**Your task**
Start to finish, reproduce the records below with nothing missing.

**Task input**
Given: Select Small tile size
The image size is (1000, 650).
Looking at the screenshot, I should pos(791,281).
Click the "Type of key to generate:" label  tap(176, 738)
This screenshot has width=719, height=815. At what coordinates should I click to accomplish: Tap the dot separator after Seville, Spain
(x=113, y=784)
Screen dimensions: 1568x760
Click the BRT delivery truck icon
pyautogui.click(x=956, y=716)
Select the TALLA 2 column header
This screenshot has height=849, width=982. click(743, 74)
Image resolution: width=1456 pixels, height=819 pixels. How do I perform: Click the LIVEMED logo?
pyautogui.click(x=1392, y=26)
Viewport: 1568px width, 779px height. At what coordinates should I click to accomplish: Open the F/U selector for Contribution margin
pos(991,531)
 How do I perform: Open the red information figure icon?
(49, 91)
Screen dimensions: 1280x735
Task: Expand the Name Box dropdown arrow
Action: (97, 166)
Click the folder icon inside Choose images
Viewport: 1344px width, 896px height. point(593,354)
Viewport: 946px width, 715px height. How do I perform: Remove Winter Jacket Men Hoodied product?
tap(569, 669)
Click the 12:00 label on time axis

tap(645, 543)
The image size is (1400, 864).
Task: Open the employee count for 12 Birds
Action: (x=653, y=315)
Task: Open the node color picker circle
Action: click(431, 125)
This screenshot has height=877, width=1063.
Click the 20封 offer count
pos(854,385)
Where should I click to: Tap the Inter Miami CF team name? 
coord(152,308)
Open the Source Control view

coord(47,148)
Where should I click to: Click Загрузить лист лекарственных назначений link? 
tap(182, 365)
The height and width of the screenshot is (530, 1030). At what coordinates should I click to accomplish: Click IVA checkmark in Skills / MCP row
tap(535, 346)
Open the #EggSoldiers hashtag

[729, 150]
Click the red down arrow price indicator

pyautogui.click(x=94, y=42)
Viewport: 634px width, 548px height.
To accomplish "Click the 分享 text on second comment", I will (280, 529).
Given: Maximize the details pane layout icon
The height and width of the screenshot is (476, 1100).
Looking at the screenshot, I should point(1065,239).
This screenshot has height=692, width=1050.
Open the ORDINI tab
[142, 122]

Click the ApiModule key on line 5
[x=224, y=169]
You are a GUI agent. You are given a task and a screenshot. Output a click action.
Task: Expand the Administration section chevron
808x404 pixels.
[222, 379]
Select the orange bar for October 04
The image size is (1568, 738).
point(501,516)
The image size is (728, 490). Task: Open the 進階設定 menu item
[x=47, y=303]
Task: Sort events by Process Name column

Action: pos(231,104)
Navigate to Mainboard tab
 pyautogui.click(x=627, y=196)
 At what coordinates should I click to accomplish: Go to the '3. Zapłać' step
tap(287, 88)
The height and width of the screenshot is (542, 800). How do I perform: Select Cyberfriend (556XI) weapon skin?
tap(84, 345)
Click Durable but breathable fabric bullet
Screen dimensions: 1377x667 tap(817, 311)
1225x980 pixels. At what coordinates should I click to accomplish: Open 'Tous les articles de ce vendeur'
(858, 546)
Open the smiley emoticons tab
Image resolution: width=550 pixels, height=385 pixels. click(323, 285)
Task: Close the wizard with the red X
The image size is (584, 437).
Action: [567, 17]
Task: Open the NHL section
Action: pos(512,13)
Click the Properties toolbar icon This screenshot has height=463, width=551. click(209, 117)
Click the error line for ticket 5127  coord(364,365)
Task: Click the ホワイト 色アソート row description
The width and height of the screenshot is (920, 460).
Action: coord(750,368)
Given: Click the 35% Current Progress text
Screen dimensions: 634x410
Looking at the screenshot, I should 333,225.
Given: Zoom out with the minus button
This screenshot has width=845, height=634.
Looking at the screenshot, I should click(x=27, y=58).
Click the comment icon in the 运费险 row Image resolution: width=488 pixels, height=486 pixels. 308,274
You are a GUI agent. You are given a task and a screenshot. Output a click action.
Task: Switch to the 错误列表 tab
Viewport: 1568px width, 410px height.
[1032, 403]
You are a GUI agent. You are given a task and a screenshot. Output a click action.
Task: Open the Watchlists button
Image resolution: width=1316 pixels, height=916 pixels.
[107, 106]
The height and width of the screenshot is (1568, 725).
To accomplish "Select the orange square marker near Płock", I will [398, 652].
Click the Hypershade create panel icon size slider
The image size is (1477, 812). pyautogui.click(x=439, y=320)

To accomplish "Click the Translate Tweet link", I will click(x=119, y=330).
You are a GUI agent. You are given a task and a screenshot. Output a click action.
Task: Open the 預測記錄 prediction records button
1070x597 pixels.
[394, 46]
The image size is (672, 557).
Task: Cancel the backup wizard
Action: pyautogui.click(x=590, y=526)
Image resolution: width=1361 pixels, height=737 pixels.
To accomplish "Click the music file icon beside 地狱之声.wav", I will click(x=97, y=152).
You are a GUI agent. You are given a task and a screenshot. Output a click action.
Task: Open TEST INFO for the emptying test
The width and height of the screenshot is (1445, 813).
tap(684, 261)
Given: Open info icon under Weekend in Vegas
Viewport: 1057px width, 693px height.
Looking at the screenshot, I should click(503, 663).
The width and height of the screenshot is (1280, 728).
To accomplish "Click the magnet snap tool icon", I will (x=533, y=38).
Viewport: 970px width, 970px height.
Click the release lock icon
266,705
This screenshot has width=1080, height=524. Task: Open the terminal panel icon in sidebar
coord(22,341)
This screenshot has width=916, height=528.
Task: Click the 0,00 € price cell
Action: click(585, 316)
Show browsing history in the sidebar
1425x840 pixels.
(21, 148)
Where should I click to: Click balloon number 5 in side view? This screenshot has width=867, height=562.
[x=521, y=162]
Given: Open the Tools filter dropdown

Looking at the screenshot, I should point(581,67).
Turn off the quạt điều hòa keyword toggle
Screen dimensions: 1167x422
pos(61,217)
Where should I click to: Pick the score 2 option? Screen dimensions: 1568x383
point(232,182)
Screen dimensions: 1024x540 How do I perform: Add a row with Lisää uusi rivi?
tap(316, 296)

**Result of the task**
Given: Select Small tile size
The image size is (1000, 650).
Looking at the screenshot, I should pos(791,281).
Click the "Type of key to generate:" label  tap(176, 738)
This screenshot has width=719, height=815. At what coordinates should I click to accomplish: Tap the dot separator after Seville, Spain
(x=113, y=784)
Screen dimensions: 1568x760
Click the BRT delivery truck icon
pyautogui.click(x=956, y=716)
Select the TALLA 2 column header
This screenshot has height=849, width=982. click(743, 74)
Image resolution: width=1456 pixels, height=819 pixels. How do I perform: Click the LIVEMED logo?
pyautogui.click(x=1392, y=26)
Viewport: 1568px width, 779px height. At what coordinates should I click to accomplish: Open the F/U selector for Contribution margin
pos(991,531)
 How do I perform: Open the red information figure icon?
(49, 91)
Screen dimensions: 1280x735
Task: Expand the Name Box dropdown arrow
Action: (97, 166)
Click the folder icon inside Choose images
Viewport: 1344px width, 896px height. point(593,354)
Viewport: 946px width, 715px height. How do I perform: Remove Winter Jacket Men Hoodied product?
tap(569, 669)
Click the 12:00 label on time axis

tap(645, 543)
The image size is (1400, 864).
Task: Open the employee count for 12 Birds
Action: (x=653, y=315)
Task: Open the node color picker circle
Action: click(431, 125)
This screenshot has height=877, width=1063.
Click the 20封 offer count
pos(854,385)
Where should I click to: Tap the Inter Miami CF team name? 
coord(152,308)
Open the Source Control view

coord(47,148)
Where should I click to: Click Загрузить лист лекарственных назначений link? 
tap(182, 365)
The height and width of the screenshot is (530, 1030). At what coordinates should I click to accomplish: Click IVA checkmark in Skills / MCP row
tap(535, 346)
Open the #EggSoldiers hashtag

[729, 150]
Click the red down arrow price indicator

pyautogui.click(x=94, y=42)
Viewport: 634px width, 548px height.
To accomplish "Click the 分享 text on second comment", I will (280, 529).
Given: Maximize the details pane layout icon
The height and width of the screenshot is (476, 1100).
Looking at the screenshot, I should point(1065,239).
This screenshot has height=692, width=1050.
Open the ORDINI tab
[142, 122]

Click the ApiModule key on line 5
[x=224, y=169]
You are a GUI agent. You are given a task and a screenshot. Output a click action.
Task: Expand the Administration section chevron
808x404 pixels.
[222, 379]
Select the orange bar for October 04
The image size is (1568, 738).
point(501,516)
The image size is (728, 490). Task: Open the 進階設定 menu item
[x=47, y=303]
Task: Sort events by Process Name column

Action: pos(231,104)
Navigate to Mainboard tab
 pyautogui.click(x=627, y=196)
 At what coordinates should I click to accomplish: Go to the '3. Zapłać' step
tap(287, 88)
The height and width of the screenshot is (542, 800). How do I perform: Select Cyberfriend (556XI) weapon skin?
tap(84, 345)
Click Durable but breathable fabric bullet
Screen dimensions: 1377x667 tap(817, 311)
1225x980 pixels. At what coordinates should I click to accomplish: Open 'Tous les articles de ce vendeur'
(858, 546)
Open the smiley emoticons tab
Image resolution: width=550 pixels, height=385 pixels. click(323, 285)
Task: Close the wizard with the red X
The image size is (584, 437).
Action: [567, 17]
Task: Open the NHL section
Action: pos(512,13)
Click the Properties toolbar icon This screenshot has height=463, width=551. click(209, 117)
Click the error line for ticket 5127  coord(364,365)
Task: Click the ホワイト 色アソート row description
The width and height of the screenshot is (920, 460).
Action: coord(750,368)
Given: Click the 35% Current Progress text
Screen dimensions: 634x410
Looking at the screenshot, I should 333,225.
Given: Zoom out with the minus button
This screenshot has width=845, height=634.
Looking at the screenshot, I should click(x=27, y=58).
Click the comment icon in the 运费险 row Image resolution: width=488 pixels, height=486 pixels. 308,274
You are a GUI agent. You are given a task and a screenshot. Output a click action.
Task: Switch to the 错误列表 tab
Viewport: 1568px width, 410px height.
[1032, 403]
You are a GUI agent. You are given a task and a screenshot. Output a click action.
Task: Open the Watchlists button
Image resolution: width=1316 pixels, height=916 pixels.
[107, 106]
The height and width of the screenshot is (1568, 725).
To accomplish "Select the orange square marker near Płock", I will [398, 652].
Click the Hypershade create panel icon size slider
The image size is (1477, 812). pyautogui.click(x=439, y=320)

To accomplish "Click the Translate Tweet link", I will click(x=119, y=330).
You are a GUI agent. You are given a task and a screenshot. Output a click action.
Task: Open the 預測記錄 prediction records button
1070x597 pixels.
[394, 46]
The image size is (672, 557).
Task: Cancel the backup wizard
Action: pyautogui.click(x=590, y=526)
Image resolution: width=1361 pixels, height=737 pixels.
To accomplish "Click the music file icon beside 地狱之声.wav", I will click(x=97, y=152).
You are a GUI agent. You are given a task and a screenshot. Output a click action.
Task: Open TEST INFO for the emptying test
The width and height of the screenshot is (1445, 813).
tap(684, 261)
Given: Open info icon under Weekend in Vegas
Viewport: 1057px width, 693px height.
Looking at the screenshot, I should click(503, 663).
The width and height of the screenshot is (1280, 728).
To accomplish "Click the magnet snap tool icon", I will (x=533, y=38).
Viewport: 970px width, 970px height.
Click the release lock icon
266,705
This screenshot has width=1080, height=524. Task: Open the terminal panel icon in sidebar
coord(22,341)
This screenshot has width=916, height=528.
Task: Click the 0,00 € price cell
Action: click(585, 316)
Show browsing history in the sidebar
1425x840 pixels.
(21, 148)
Where should I click to: Click balloon number 5 in side view? This screenshot has width=867, height=562.
[x=521, y=162]
Given: Open the Tools filter dropdown

Looking at the screenshot, I should point(581,67).
Turn off the quạt điều hòa keyword toggle
Screen dimensions: 1167x422
pos(61,217)
Where should I click to: Pick the score 2 option? Screen dimensions: 1568x383
point(232,182)
Screen dimensions: 1024x540 How do I perform: Add a row with Lisää uusi rivi?
tap(316, 296)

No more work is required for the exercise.